WORK TO BE COMPLETED ->
What is needed is an exact copy of all the records, written out in full.

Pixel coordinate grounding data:
§ §

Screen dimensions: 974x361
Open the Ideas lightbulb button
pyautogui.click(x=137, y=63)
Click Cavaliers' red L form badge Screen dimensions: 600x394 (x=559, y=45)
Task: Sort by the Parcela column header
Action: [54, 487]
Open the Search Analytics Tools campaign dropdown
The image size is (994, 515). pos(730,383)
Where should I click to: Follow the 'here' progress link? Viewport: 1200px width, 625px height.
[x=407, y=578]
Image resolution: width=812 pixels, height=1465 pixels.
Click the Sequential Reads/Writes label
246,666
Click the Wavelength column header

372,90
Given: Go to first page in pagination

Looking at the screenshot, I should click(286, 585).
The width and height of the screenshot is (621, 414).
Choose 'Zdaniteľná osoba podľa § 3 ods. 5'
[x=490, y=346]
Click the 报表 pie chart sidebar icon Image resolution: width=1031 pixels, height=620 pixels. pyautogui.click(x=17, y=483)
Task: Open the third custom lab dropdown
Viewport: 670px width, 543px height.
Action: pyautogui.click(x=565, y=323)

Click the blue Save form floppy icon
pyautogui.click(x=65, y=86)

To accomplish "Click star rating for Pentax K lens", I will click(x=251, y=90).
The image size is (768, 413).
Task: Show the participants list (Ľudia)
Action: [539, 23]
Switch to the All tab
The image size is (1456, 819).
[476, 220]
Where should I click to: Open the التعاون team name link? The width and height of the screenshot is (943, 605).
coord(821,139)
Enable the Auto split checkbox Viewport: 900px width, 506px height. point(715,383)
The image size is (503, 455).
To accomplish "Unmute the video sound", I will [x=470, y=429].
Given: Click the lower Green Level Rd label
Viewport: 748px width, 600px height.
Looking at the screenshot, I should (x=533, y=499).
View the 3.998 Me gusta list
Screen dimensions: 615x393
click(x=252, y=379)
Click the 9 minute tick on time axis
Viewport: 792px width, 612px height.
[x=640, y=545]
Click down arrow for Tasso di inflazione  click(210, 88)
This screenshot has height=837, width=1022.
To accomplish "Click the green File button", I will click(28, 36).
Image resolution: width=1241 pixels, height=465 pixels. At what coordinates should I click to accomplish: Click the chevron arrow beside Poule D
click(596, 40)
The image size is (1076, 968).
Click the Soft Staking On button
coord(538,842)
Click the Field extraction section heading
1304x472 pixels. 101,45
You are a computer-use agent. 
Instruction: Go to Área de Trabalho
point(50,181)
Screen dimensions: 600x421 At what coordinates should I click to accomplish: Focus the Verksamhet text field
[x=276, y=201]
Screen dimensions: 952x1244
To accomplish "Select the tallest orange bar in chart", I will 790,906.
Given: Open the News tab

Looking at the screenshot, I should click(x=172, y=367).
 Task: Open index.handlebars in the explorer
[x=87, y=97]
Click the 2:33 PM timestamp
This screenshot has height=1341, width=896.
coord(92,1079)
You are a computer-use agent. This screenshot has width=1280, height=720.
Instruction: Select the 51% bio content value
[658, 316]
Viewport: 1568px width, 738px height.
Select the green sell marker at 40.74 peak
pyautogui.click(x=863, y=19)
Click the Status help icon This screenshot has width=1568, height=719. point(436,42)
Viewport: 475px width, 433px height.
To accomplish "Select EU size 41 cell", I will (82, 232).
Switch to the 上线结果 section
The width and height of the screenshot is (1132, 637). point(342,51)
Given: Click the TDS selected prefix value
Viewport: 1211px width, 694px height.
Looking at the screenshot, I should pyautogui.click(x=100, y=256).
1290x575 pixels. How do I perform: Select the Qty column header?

§ §

WORKED SOLUTION ->
Screen dimensions: 974x361
Open the Ideas lightbulb button
pyautogui.click(x=137, y=63)
Click Cavaliers' red L form badge Screen dimensions: 600x394 (x=559, y=45)
Task: Sort by the Parcela column header
Action: [54, 487]
Open the Search Analytics Tools campaign dropdown
The image size is (994, 515). pos(730,383)
Where should I click to: Follow the 'here' progress link? Viewport: 1200px width, 625px height.
[x=407, y=578]
Image resolution: width=812 pixels, height=1465 pixels.
Click the Sequential Reads/Writes label
246,666
Click the Wavelength column header

372,90
Given: Go to first page in pagination

Looking at the screenshot, I should click(286, 585).
The width and height of the screenshot is (621, 414).
Choose 'Zdaniteľná osoba podľa § 3 ods. 5'
[x=490, y=346]
Click the 报表 pie chart sidebar icon Image resolution: width=1031 pixels, height=620 pixels. pyautogui.click(x=17, y=483)
Task: Open the third custom lab dropdown
Viewport: 670px width, 543px height.
Action: pyautogui.click(x=565, y=323)

Click the blue Save form floppy icon
pyautogui.click(x=65, y=86)

To accomplish "Click star rating for Pentax K lens", I will click(x=251, y=90).
The image size is (768, 413).
Task: Show the participants list (Ľudia)
Action: [539, 23]
Switch to the All tab
The image size is (1456, 819).
[476, 220]
Where should I click to: Open the التعاون team name link? The width and height of the screenshot is (943, 605).
coord(821,139)
Enable the Auto split checkbox Viewport: 900px width, 506px height. point(715,383)
The image size is (503, 455).
To accomplish "Unmute the video sound", I will [x=470, y=429].
Given: Click the lower Green Level Rd label
Viewport: 748px width, 600px height.
Looking at the screenshot, I should (x=533, y=499).
View the 3.998 Me gusta list
Screen dimensions: 615x393
click(x=252, y=379)
Click the 9 minute tick on time axis
Viewport: 792px width, 612px height.
[x=640, y=545]
Click down arrow for Tasso di inflazione  click(210, 88)
This screenshot has height=837, width=1022.
To accomplish "Click the green File button", I will click(28, 36).
Image resolution: width=1241 pixels, height=465 pixels. At what coordinates should I click to accomplish: Click the chevron arrow beside Poule D
click(596, 40)
The image size is (1076, 968).
Click the Soft Staking On button
coord(538,842)
Click the Field extraction section heading
1304x472 pixels. 101,45
You are a computer-use agent. 
Instruction: Go to Área de Trabalho
point(50,181)
Screen dimensions: 600x421 At what coordinates should I click to accomplish: Focus the Verksamhet text field
[x=276, y=201]
Screen dimensions: 952x1244
To accomplish "Select the tallest orange bar in chart", I will 790,906.
Given: Open the News tab

Looking at the screenshot, I should click(x=172, y=367).
 Task: Open index.handlebars in the explorer
[x=87, y=97]
Click the 2:33 PM timestamp
This screenshot has height=1341, width=896.
coord(92,1079)
You are a computer-use agent. This screenshot has width=1280, height=720.
Instruction: Select the 51% bio content value
[658, 316]
Viewport: 1568px width, 738px height.
Select the green sell marker at 40.74 peak
pyautogui.click(x=863, y=19)
Click the Status help icon This screenshot has width=1568, height=719. point(436,42)
Viewport: 475px width, 433px height.
To accomplish "Select EU size 41 cell", I will (82, 232).
Switch to the 上线结果 section
The width and height of the screenshot is (1132, 637). point(342,51)
Given: Click the TDS selected prefix value
Viewport: 1211px width, 694px height.
Looking at the screenshot, I should pyautogui.click(x=100, y=256).
1290x575 pixels. How do I perform: Select the Qty column header?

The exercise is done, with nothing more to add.